## Prompt
Word for word, restate the lines from the one holding "You are a computer-use" through the last line of the material below, and leave every picture out.

## Input records
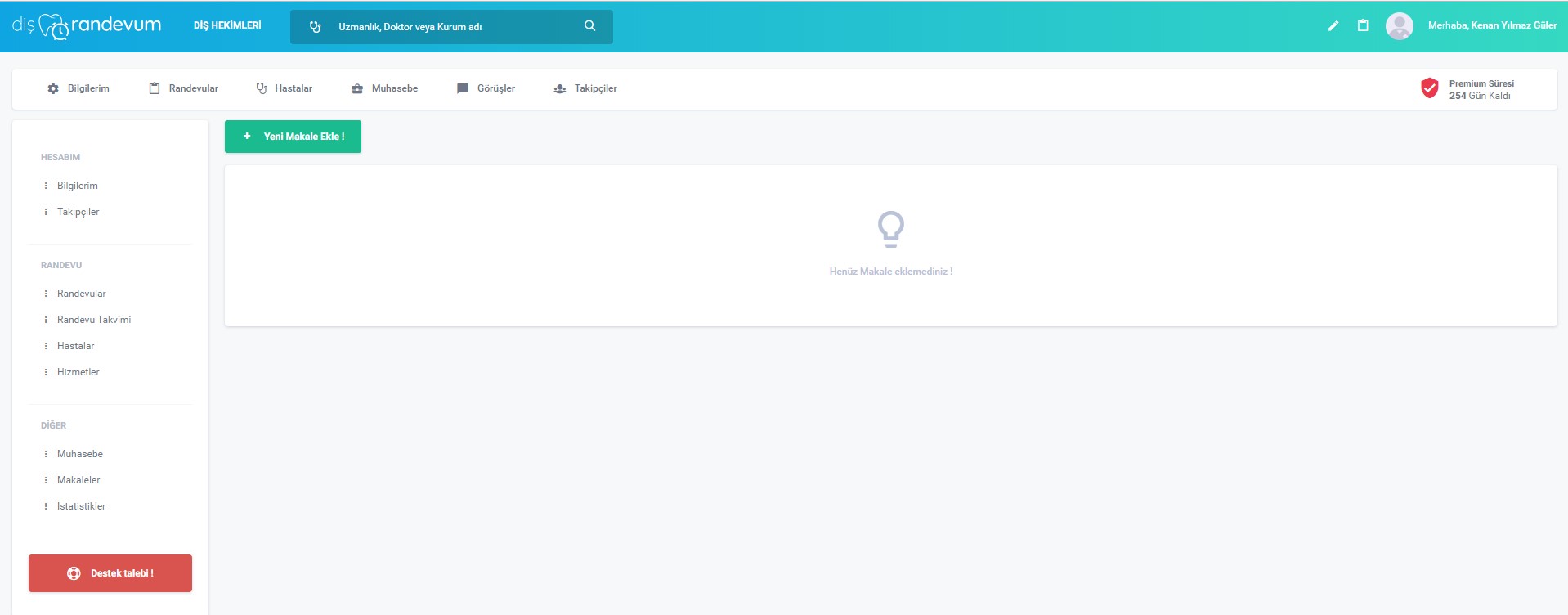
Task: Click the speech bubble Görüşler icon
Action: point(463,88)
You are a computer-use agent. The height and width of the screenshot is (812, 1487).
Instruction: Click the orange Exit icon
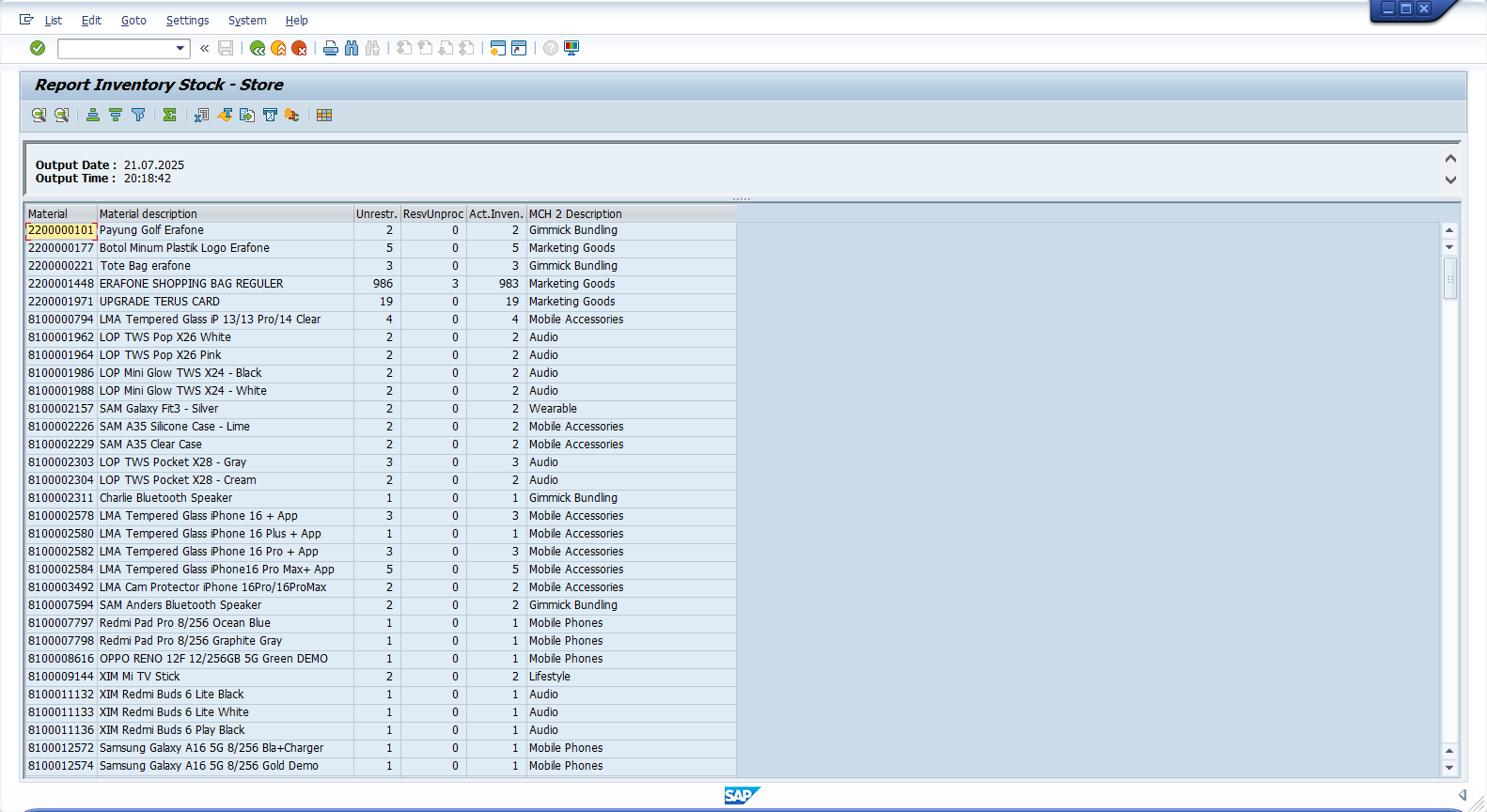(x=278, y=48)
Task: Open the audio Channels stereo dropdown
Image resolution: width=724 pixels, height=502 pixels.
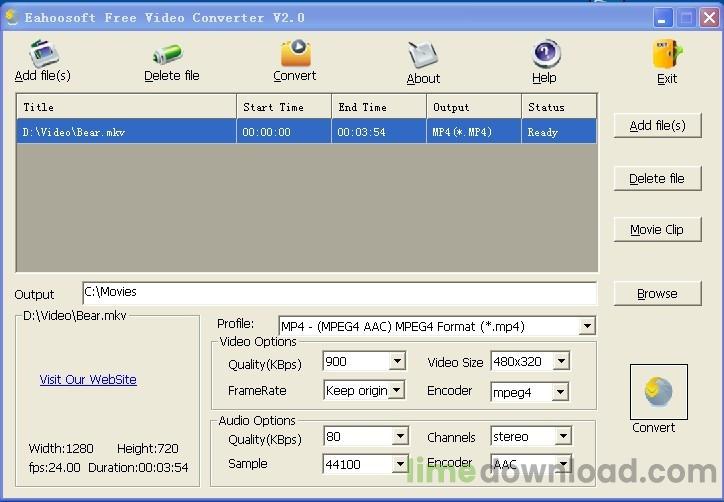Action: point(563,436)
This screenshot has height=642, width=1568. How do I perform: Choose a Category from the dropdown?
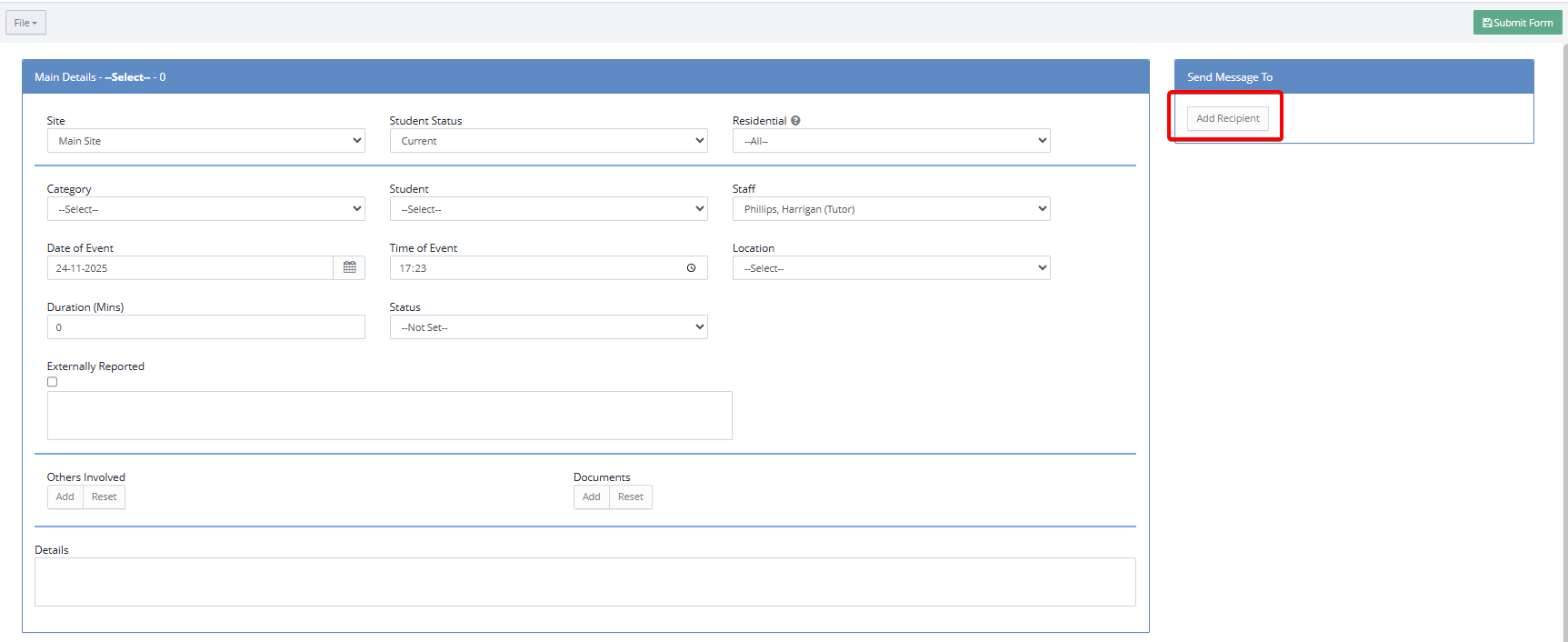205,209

## Task output
You are a computer-use agent. The height and width of the screenshot is (812, 1487).
Instruction: Click the orange Exit icon
(x=278, y=48)
Task: Open the audio Channels stereo dropdown
Image resolution: width=724 pixels, height=502 pixels.
Action: point(563,436)
This screenshot has height=642, width=1568. How do I perform: Choose a Category from the dropdown?
205,209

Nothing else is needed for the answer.